Nella classe di mia figlia – terza elementare – una maestre eroica, che non si è lasciata piegare né dalla Gelmini né dalle innumerevoli riforme che negli ultimi 15 anni hanno devastato la nostra scuola pubblica, ha intrapreso con gli alunni un percorso extra-curriculare di educazione alla legalità, con focus specifico sullo studio della mafia, in collaborazione con l’Associazione Libera. Ha condotto un percorso didattico in classe spiegando la nascita del fenomeno mafioso, le sue implicazioni a livello di criminalità e governance dello stato e la sua diffusione geografica, sottolineando con dati e numeri come la mafia sia una piaga che tocca tutti noi da molto vicino, indipendentemente dalla nostra provenienza geografica e dalla regione in cui viviamo.

Alla fine del percorso, la classe ha partecipato al concorso indetto dalla Fondazione Giovanni e Francesca Falcone, presentando un volume preparato dagli stessi bambini che e me personalmente ha profondamente commosso, quanto mi è stato illustrato. Per settimane ho avuto in casa una futura elettrice di 8 anni che mi parlava ammirata di Giovanni Falcone e degli sforzi dei giudici per difenderci, a tal punto che un giorno abbiamo incontrato per caso Gian Carlo Caselli e mia figlia, cui ho spiegato la statura del personaggio e quanto ha fatto a favore dell’affermazione della legalità nel nostro paese, mi è apparsa emozionata manco avesse visto Kobe Bryant (fanatica di basket, la ragazza).

Credo che questa generazione, pur con tutti i problemi che ne minacciano il futuro, abbia davanti a sé una favolosa opportunità, rispetto alle generazioni precedenti. Io ho 41 anni e sono cresciuto in una famiglia di avvocati del nord che mai ha approfondito con me questi temi fino ad un’età adulta: e non credo di essere il solo. Siamo cresciuti come tanti Peter Pan, tra discorsi sull’ultimo modello di moto, una puntata di Drive In e le esultanze per le serpentine di Baggio, salvo poi accorgerci in età adulta di vivere in uno Stato occupato da organizzazioni criminali. Non biasimo i nostri genitori: provati dagli anni precedenti segnati dal terrorismo, hanno avuto la tendenza – certamente inconsapevole – di proteggerci da paure e cattivi pensieri. Non parliamo poi delle generazioni successive, transitate dal reaganismo per atterrare sul “mediasettismo”, tra veline e quizzoni.
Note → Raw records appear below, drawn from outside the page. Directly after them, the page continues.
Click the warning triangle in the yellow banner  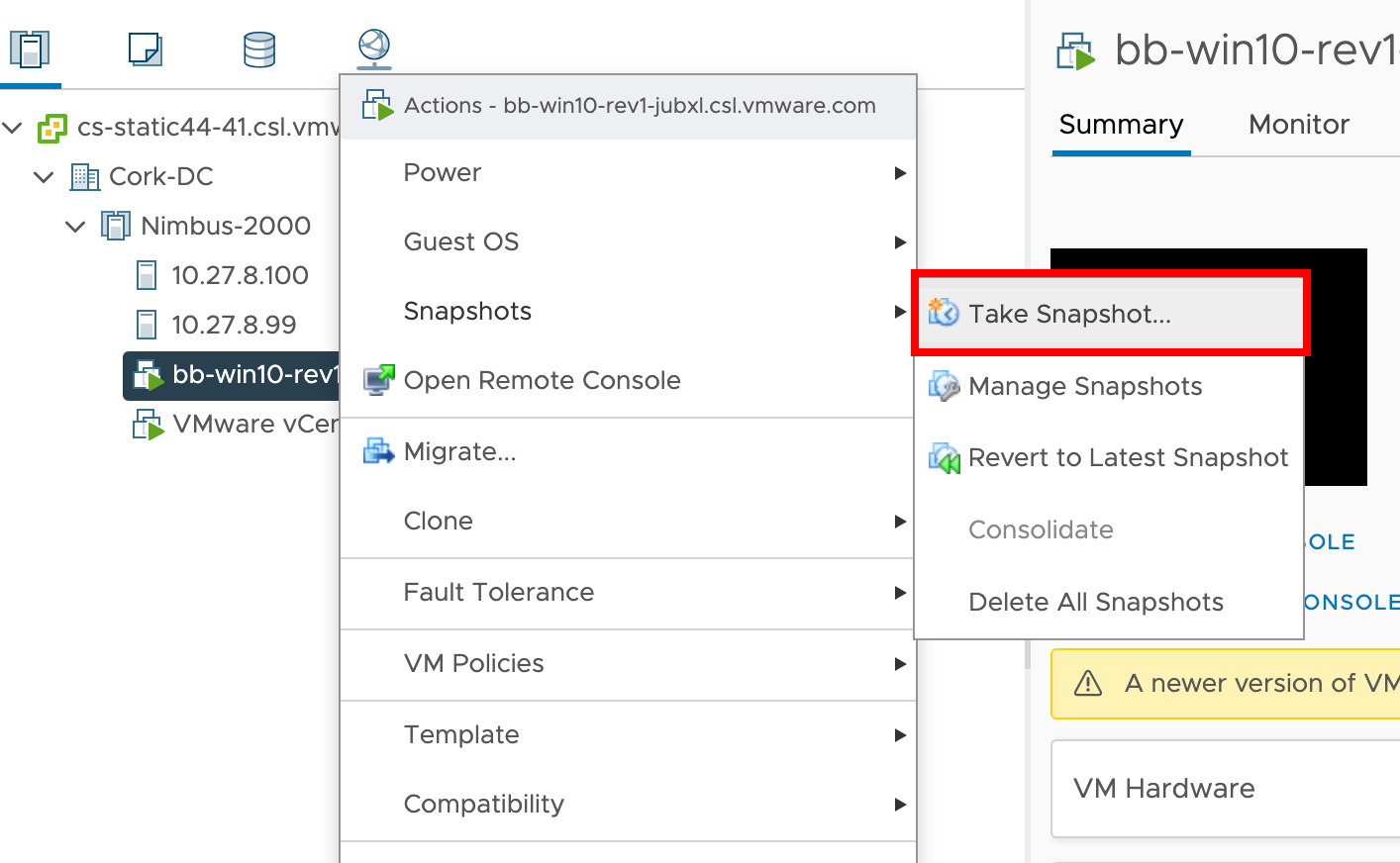click(1088, 683)
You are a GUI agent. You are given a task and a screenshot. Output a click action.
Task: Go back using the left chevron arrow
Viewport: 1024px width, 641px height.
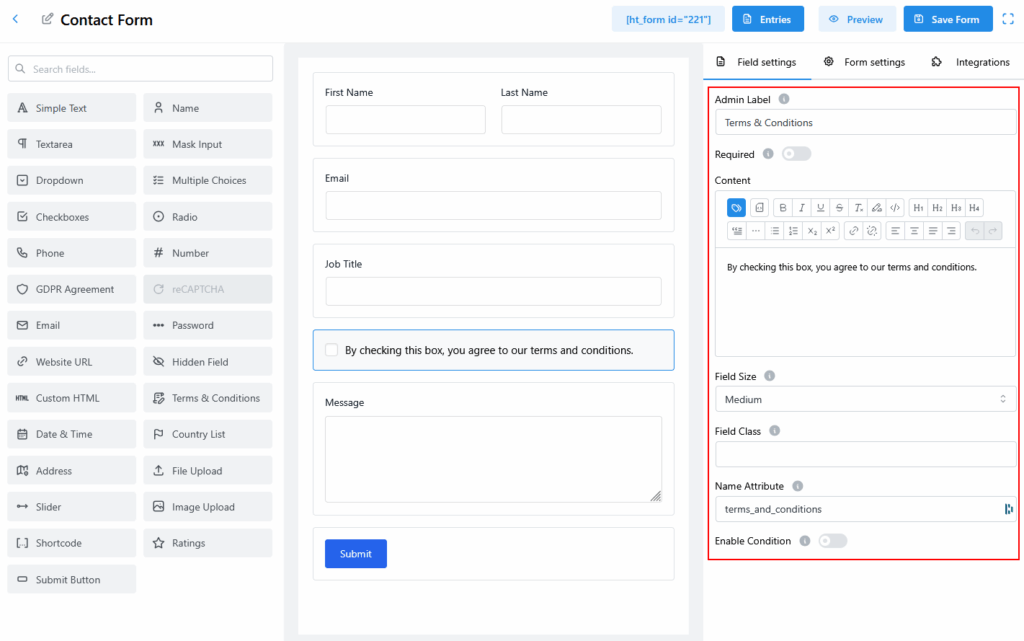15,19
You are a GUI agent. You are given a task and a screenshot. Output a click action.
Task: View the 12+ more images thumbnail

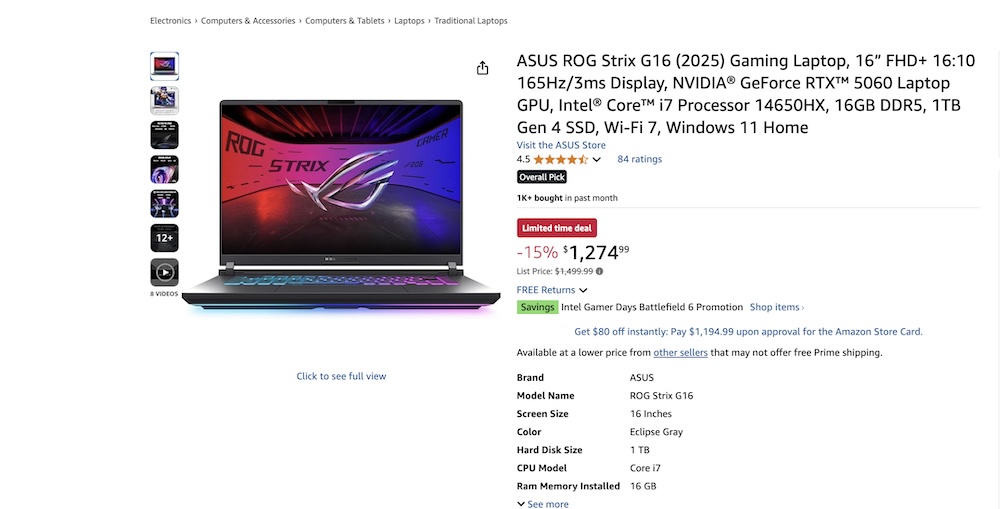click(164, 238)
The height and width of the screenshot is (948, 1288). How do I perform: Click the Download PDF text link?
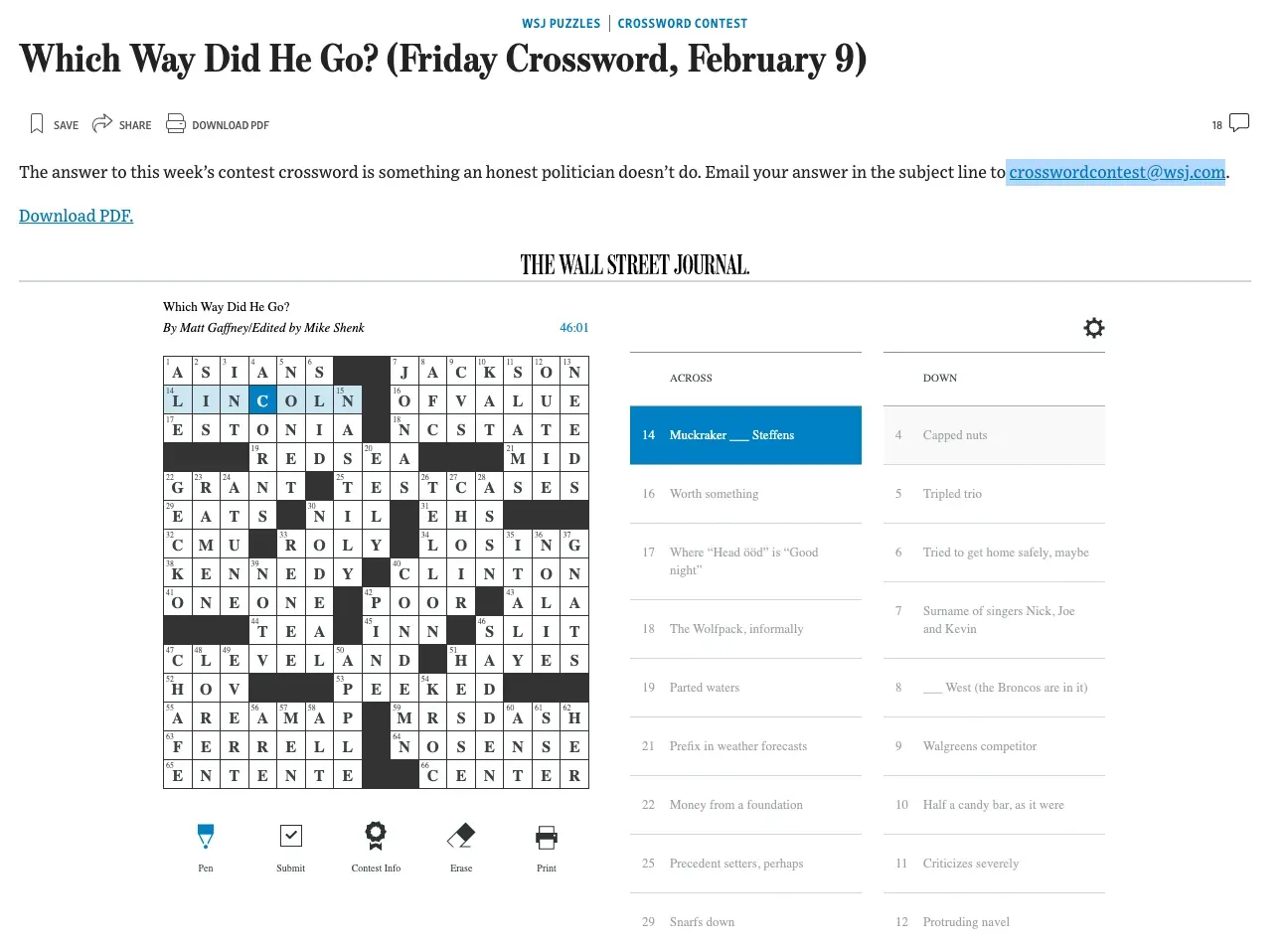76,216
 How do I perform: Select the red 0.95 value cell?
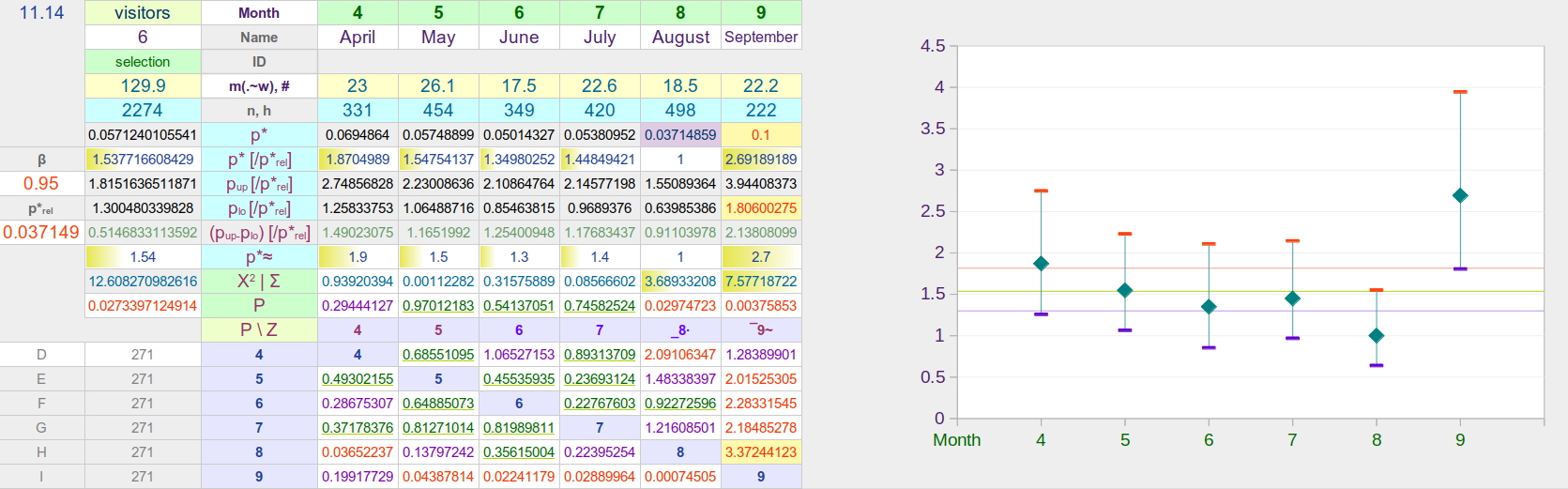(x=41, y=184)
Oggi siamo travolti dalla crisi ed abbiamo ritrovato una certa coscienza civica, magari in parte ancora sotto traccia e non totalmente emersa: i genitori di oggi a mio avviso sono maggiormente propensi a presentare un mondo senza filtri ai propri figli, forse anche per prepararli meglio ad un futuro pieno di incertezze.

Dobbiamo approfittare di questo momento come educatori, sfruttando il momento difficile per ripensare i nostri parametri pedagogici. Appoggiandoci su elementi, come la maestra di cui sopra, che ci fanno capire che il valore delle persone non si sgretola di fronte a nessun governicchio ed ai tagli selvaggi all’istruzione. Insegnando ai nostri figli il sacro valore delle istituzioni che salvaguardano la nostra democrazia, al di là di possibili errori che i giudici – come tutti gli esseri umani – commettono. Solo così avremo una futura classe di cittadini che, di fronte ad un leader politico che definisce la magistratura un cancro, offendendo non solo i giudici, ma tutti coloro che credono nella legalità, la smetterà di fare spallucce classificando la boutade come l’ennesima sparata di un uomo sull’orlo di una crisi di nervi. Per rispetto di chi, in nome della legalità, ha perso la vita sul campo.